Tâche courte A. Indiquez, s'il vous plaît, si chacune des affirmations suivantes concorde avec l'extrait ci-dessous sur la construction en bois et en paille, en répondant par oui ou par non et en citant mot pour mot le passage décisif. (i) La charpente repose sur du lamellé-collé. (ii) Du chêne a été acheminé depuis la Bourgogne. (iii) L'ossature périphérique mesure 36 cm d'épaisseur.
Tâche courte B. Relevez toutes les essences d'arbres mentionnées dans l'extrait ci-dessous sur la construction en bois et en paille.

Extrait de texte.
^^^^

Le poteau-poutre permet d’éviter les murs porteurs intérieurs et de pouvoir adapter le cloisonnement « à volonté ». Il est idéal pour la mise en œuvre d’une façade-rideau vitrée, mais est peu adapté aux contraintes des parois extérieures isolées en paille.
L’ossature périphérique héberge donc l’isolation en paille. Il s’agit d’échelles en peuplier (doubles montants connectés entre eux ponctuellement), permettant de constituer l’ossature de 36 cm d’épaisseur tout en minimisant l’utilisation de bois. La laine de bois insérée dans les interstices de l’échelle permet d’éviter les ponts thermiques et d’atteindre un niveau de performance « passif ».
La charpente constituée de fermes traditionnelles a permis d’éviter le recours au lamellé-collé pour franchir l’espace.
Ces choix ont aussi été orientés par les essences de bois, les sections et les longueurs disponibles. Les sections les plus grosses, en chêne, servent à la structure principale tandis que les plus minces, en peuplier, forment les structures secondaires.
S’approvisionner dans la région a été difficile alors même que nous construisions à côté de la forêt de Mormal, une des plus grandes ressources sylvicoles de la région. La filière bois régionale n’était alors pas assez développée (la région gère dorénavant une plateforme de stockage). Si la ressource existait, les grumes de chênes, hêtres et frênes étaient directement exportées vers l’Asie via le port d’Anvers. Par ailleurs, seules deux scieries étaient encore en activité à proximité : l’une produisait des palettes et caisses, l’autre sciait du bardage. Après avoir élargi nos recherches au Pas-de-Calais, nous avons dû mettre le chantier en attente (environ six mois) pour faire venir du chêne de Bourgogne.
Nous avons dû composer avec ce manque de bois. Par exemple, la trame du bâtiment a été revue plusieurs fois pour trouver des logiques économiques et éviter de solliciter des collages en atelier ou en usine. On est passé d’une trame de 6 m d’entraxe à une trame de 5,40 m. La différence est faible mais ça a remis en cause l’organisation générale.
La présence de poteaux a également posé problème. Au lieu d’avoir deux salles d’activités, nous avons conçu un seul lieu, subtilement composé en deux sous-espaces, qu’un rideau peut diviser. Il a fallu convaincre tout le monde pour intégrer un rideau séparatif dans une crèche… Dans un premier temps, les poteaux sont passés inaperçus sur les plans meublés, mais lors de la visite de la P.M.I. sur le chantier, les arrêtes créaient des inquiétudes… Il aurait fallu les transformer en poteaux ronds, alors que nous étions en train de poser le sol souple. Après discussions, les compagnons ont dû raboter les angles et poncer le poteau complet !

^^^^

Données disponibles.

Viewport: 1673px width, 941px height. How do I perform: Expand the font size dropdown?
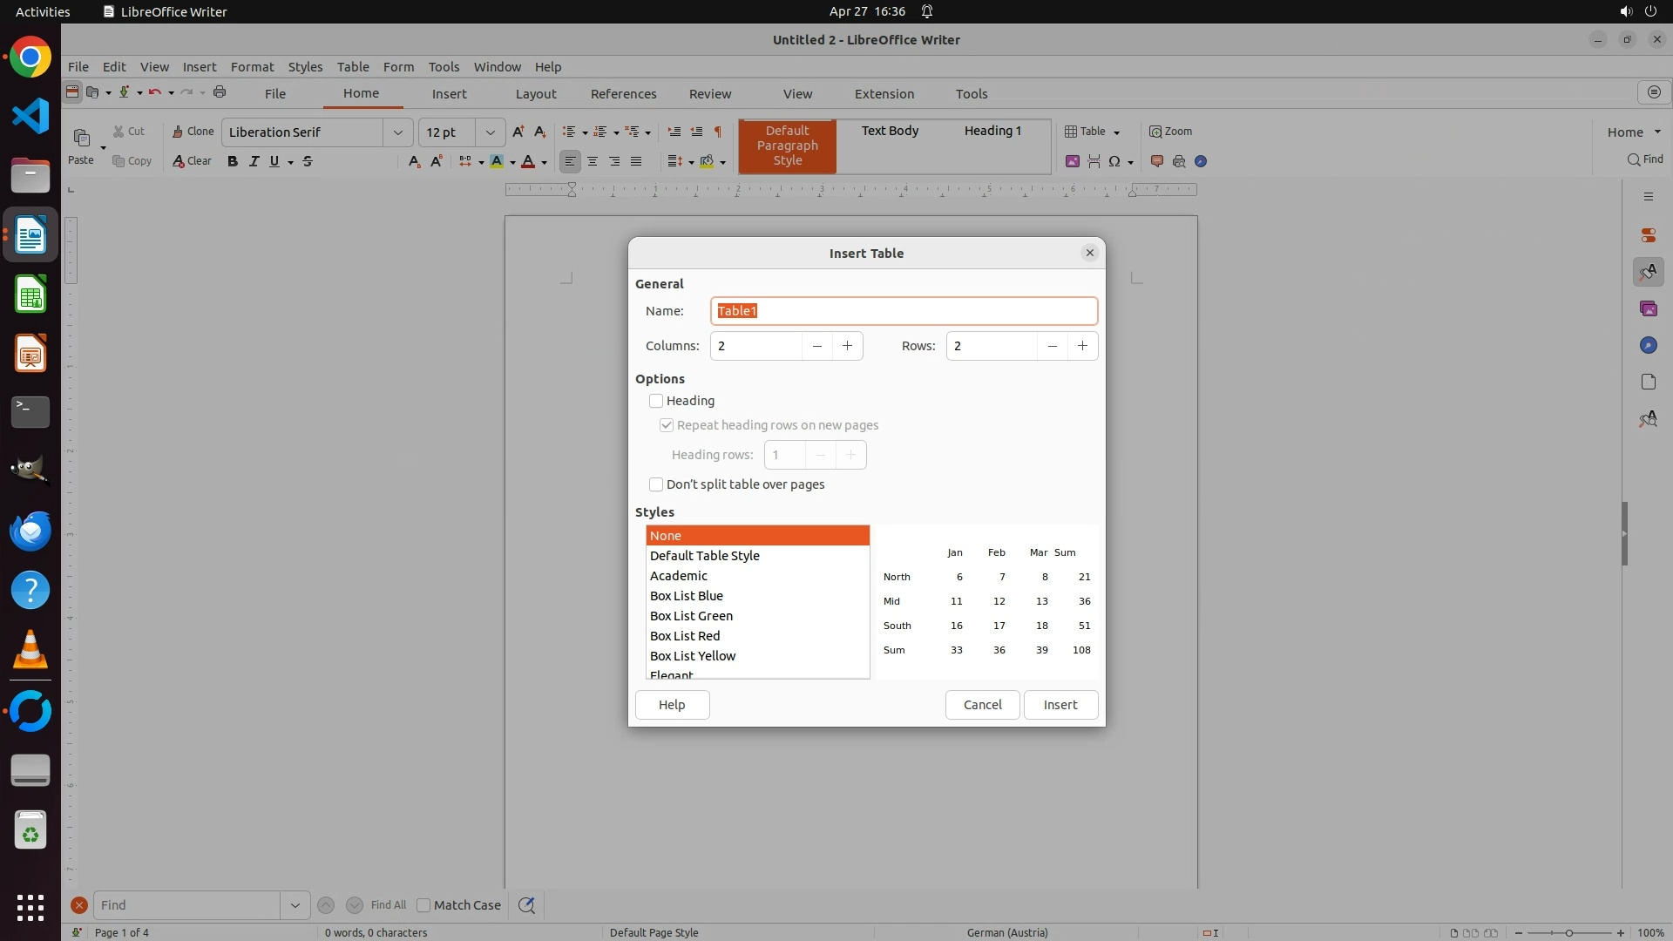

^^^^

Résultat final A.
(i) Non : « La charpente constituée de fermes traditionnelles a permis d’éviter le recours au lamellé-collé pour franchir l’espace. »
(ii) Oui : « nous avons dû mettre le chantier en attente (environ six mois) pour faire venir du chêne de Bourgogne. »
(iii) Oui : « permettant de constituer l’ossature de 36 cm d’épaisseur »

Résultat final B. Peuplier, chêne, hêtre, frêne.